--- MATERIALS PROVIDED Enclosed Below ---
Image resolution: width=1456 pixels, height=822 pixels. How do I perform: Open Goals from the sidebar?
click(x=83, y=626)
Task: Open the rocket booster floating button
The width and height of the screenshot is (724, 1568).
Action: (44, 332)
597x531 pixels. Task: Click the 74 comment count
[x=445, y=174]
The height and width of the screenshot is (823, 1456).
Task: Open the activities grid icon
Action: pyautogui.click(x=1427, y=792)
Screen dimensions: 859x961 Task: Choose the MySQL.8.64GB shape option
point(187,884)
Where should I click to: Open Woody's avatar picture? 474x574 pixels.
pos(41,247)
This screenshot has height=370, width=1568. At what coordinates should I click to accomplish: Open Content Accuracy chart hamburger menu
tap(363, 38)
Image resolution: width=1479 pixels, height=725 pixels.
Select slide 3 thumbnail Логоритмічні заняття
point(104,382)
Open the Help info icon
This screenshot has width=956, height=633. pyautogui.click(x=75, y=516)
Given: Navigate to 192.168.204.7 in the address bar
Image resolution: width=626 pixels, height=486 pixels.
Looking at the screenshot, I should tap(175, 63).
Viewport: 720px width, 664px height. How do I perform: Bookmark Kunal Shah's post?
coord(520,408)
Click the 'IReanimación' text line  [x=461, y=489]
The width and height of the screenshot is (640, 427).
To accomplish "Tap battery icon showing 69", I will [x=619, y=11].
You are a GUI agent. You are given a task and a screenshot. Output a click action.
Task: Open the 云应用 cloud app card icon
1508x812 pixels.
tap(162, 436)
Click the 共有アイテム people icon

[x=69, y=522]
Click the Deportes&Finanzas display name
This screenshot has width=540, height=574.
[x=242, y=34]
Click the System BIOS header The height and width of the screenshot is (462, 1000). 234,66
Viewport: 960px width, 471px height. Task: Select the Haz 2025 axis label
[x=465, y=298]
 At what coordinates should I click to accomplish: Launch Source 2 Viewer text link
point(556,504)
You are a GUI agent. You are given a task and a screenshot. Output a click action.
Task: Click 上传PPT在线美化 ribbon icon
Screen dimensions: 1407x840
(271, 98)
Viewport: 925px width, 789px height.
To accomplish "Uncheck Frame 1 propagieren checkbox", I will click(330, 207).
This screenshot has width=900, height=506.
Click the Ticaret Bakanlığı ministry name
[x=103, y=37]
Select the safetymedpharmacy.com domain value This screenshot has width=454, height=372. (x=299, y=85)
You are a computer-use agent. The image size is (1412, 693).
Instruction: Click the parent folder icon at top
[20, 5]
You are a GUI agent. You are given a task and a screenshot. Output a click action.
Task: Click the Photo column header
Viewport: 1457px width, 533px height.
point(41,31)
--- End of Enclosed MATERIALS PROVIDED ---
GOAL OF THE EXERCISE: Your task is to copy every record exactly.

COMPLETED TASK:
Image resolution: width=1456 pixels, height=822 pixels. How do I perform: Open Goals from the sidebar?
click(x=83, y=626)
Task: Open the rocket booster floating button
The width and height of the screenshot is (724, 1568).
Action: (44, 332)
597x531 pixels. Task: Click the 74 comment count
[x=445, y=174]
The height and width of the screenshot is (823, 1456).
Task: Open the activities grid icon
Action: pyautogui.click(x=1427, y=792)
Screen dimensions: 859x961 Task: Choose the MySQL.8.64GB shape option
point(187,884)
Where should I click to: Open Woody's avatar picture? 474x574 pixels.
pos(41,247)
This screenshot has height=370, width=1568. At what coordinates should I click to accomplish: Open Content Accuracy chart hamburger menu
tap(363, 38)
Image resolution: width=1479 pixels, height=725 pixels.
Select slide 3 thumbnail Логоритмічні заняття
point(104,382)
Open the Help info icon
This screenshot has width=956, height=633. pyautogui.click(x=75, y=516)
Given: Navigate to 192.168.204.7 in the address bar
Image resolution: width=626 pixels, height=486 pixels.
Looking at the screenshot, I should tap(175, 63).
Viewport: 720px width, 664px height. How do I perform: Bookmark Kunal Shah's post?
coord(520,408)
Click the 'IReanimación' text line  [x=461, y=489]
The width and height of the screenshot is (640, 427).
To accomplish "Tap battery icon showing 69", I will [x=619, y=11].
You are a GUI agent. You are given a task and a screenshot. Output a click action.
Task: Open the 云应用 cloud app card icon
1508x812 pixels.
tap(162, 436)
Click the 共有アイテム people icon

[x=69, y=522]
Click the Deportes&Finanzas display name
This screenshot has width=540, height=574.
[x=242, y=34]
Click the System BIOS header The height and width of the screenshot is (462, 1000). 234,66
Viewport: 960px width, 471px height. Task: Select the Haz 2025 axis label
[x=465, y=298]
 At what coordinates should I click to accomplish: Launch Source 2 Viewer text link
point(556,504)
You are a GUI agent. You are given a task and a screenshot. Output a click action.
Task: Click 上传PPT在线美化 ribbon icon
Screen dimensions: 1407x840
(271, 98)
Viewport: 925px width, 789px height.
To accomplish "Uncheck Frame 1 propagieren checkbox", I will click(330, 207).
This screenshot has width=900, height=506.
Click the Ticaret Bakanlığı ministry name
[x=103, y=37]
Select the safetymedpharmacy.com domain value This screenshot has width=454, height=372. (x=299, y=85)
You are a computer-use agent. The image size is (1412, 693).
Instruction: Click the parent folder icon at top
[20, 5]
You are a GUI agent. You are given a task and a screenshot. Output a click action.
Task: Click the Photo column header
Viewport: 1457px width, 533px height.
point(41,31)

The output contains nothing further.